为深入解析HHT与EWSR1的结合机制，作者合成了HHT光亲和标记探针（HHT-PAL），并聚焦于EWSR1-C端（尤其是RNA识别基序）进行研究。实验显示，HHT-PAL与EWSR1-C在紫外照射下发生共价交联，经液相色谱-串联质谱（LC-MS/MS）分析鉴定出两个分子量增加的特定肽段，其交联位点位于EWSR1的RNA识别基序（353–453）内。

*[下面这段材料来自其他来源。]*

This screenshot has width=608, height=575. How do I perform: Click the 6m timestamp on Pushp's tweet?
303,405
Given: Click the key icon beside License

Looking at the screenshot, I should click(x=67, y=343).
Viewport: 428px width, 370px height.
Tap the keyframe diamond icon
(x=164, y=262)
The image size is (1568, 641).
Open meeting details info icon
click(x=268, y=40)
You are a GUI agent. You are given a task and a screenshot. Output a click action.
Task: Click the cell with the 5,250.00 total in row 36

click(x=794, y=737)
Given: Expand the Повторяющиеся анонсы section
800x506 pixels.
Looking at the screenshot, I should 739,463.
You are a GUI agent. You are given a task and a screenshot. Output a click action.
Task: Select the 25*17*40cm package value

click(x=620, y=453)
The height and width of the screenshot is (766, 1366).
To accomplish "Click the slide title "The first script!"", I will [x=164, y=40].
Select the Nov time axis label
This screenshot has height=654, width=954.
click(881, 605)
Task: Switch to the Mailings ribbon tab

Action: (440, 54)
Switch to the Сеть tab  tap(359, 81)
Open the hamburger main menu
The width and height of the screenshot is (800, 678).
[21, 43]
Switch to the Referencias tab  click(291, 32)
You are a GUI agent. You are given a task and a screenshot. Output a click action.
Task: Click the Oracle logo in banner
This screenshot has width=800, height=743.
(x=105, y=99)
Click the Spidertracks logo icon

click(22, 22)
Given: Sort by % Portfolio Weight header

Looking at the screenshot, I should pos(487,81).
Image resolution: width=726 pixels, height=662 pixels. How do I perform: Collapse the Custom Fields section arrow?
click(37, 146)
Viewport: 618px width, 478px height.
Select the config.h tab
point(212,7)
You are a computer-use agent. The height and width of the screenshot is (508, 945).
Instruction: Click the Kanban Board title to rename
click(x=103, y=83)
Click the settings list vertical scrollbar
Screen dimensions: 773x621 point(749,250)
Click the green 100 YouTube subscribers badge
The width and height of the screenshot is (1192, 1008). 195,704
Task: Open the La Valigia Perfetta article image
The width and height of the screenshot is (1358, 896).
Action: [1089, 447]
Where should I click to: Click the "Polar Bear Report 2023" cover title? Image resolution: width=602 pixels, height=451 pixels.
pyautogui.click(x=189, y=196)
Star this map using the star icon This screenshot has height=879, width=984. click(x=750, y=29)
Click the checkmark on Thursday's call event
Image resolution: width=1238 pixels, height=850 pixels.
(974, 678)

分子对接进一步发现，HHT可与EWSR1的T393、P396、M397和I400残基形成氢键，并与H399存在π-π堆叠作用。后续作者构建了EWSR1-C单点及多点突变体，并通过MST与下拉实验验证：T393A、P396A、I400A及Mut4突变体的结合能力显著降低，而M397A突变体与野生型结合力相当。该结果证实T393、P396与I400是HHT在EWSR1 RRM结构域中的关键结合位点，且HHT可能通过多重氢键与EWSR1结合，进而调控下游信号通路。

图3. HHT通过氢键与RNA识别基序相互作用

4.HHT促进EWSR1蛋白的液滴形成

前期研究提示EWSR1易于发生液-液相分离并在细胞内形成蛋白凝聚体。作者通过生物信息学分析发现，EWSR1的N端转录激活域及C端富含RGG的区域均属于内在无序区域。过表达GFP标记的EWSR1后，可在细胞内观察到动态斑点，荧光漂白恢复（FRAP）显示其在80秒内出现荧光恢复，且斑点可发生融合；经1,6-己二醇处理后斑点数量显著减少，证实其具有液态特性。进一步利用光诱导相分离系统（融合光敏蛋白Cry2）证明，EWSR1-N与EWSR1-C均能形成液滴。FRAP实验发现，HHT处理可显著降低EWSR1及EWSR1-C液滴的荧光恢复速率，并促进EWSR1-C凝聚体的形成，提示HHT可能在体外驱动EWSR1-C的构象转变与相分离进程。

图4. HHT促进EWSR1蛋白的液相分离

5.HHT 通过变构机制促进EWSR1相分离

为阐明HHT调控EWSR1相分离的分子机制，作者构建了基于双分子荧光互补（BiFC）的报告系统，将荧光蛋白片段VN173与VC155分别融合于EWSR1-C端，获得EWSR1-VN与EWSR1-VC载体。共转染后，EWSR1可通过自相互作用重建荧光，证实其能形成同源二聚体或寡聚体；而HHT以浓度依赖的方式增强该相互作用。色氨酸荧光分析显示，HHT可降低EWSR1-C的荧光强度，提示其诱导蛋白构象变化。圆二色谱分析进一步表明，随HHT浓度升高，EWSR1-C的α-螺旋含量降低，可能促进蛋白聚集。氢-氘交换质谱（HDX-MS）分析发现，HHT显著提高了两条关键肽段（NKRTGQPMIHIYL与FAWRTECNQ）的氘交换速率，其中NKRTGQPMIHIYL肽段对RNA识别及HHT结合至关重要。综上，HHT可通过变构效应促进EWSR1寡聚化，进而加速其相分离与液滴形成。

图5. HHT通过变构调节促进EWSR1相分离

6.HHT增强EWSR1-YTHDF2相互作用以抑制m6A识别

接下来，作者通过蛋白质组学分析及免疫共沉淀（Co-IP）实验，鉴定出EWSR1的底物蛋白YTHDF2，且两者表达呈正相关。体外实验表明HHT能够增强EWSR1的C端区域与YTHDF2 的YTH结构域相结合，分子对接也支持这一结论。鉴于YTHDF2在识别并降解m6A修饰RNA中的关键作用，作者推测EWSR1相分离可能通过募集YTHDF2干扰其正常功能。实验证实，在HHT作用下，EWSR1可作为YTHDF2介导的m6A识别的负调控因子。此外，m6A点杂交实验及时序分析发现，HHT处理使细胞整体的m6A水平呈浓度和时间依赖性升高，这可能是由于YTHDF2功能被破坏后，m6A修饰的RNA无法被有效降解而导致积累。这些结果共同表明，EWSR1是HHT调控YTHDF2 m6A识别功能的核心靶点。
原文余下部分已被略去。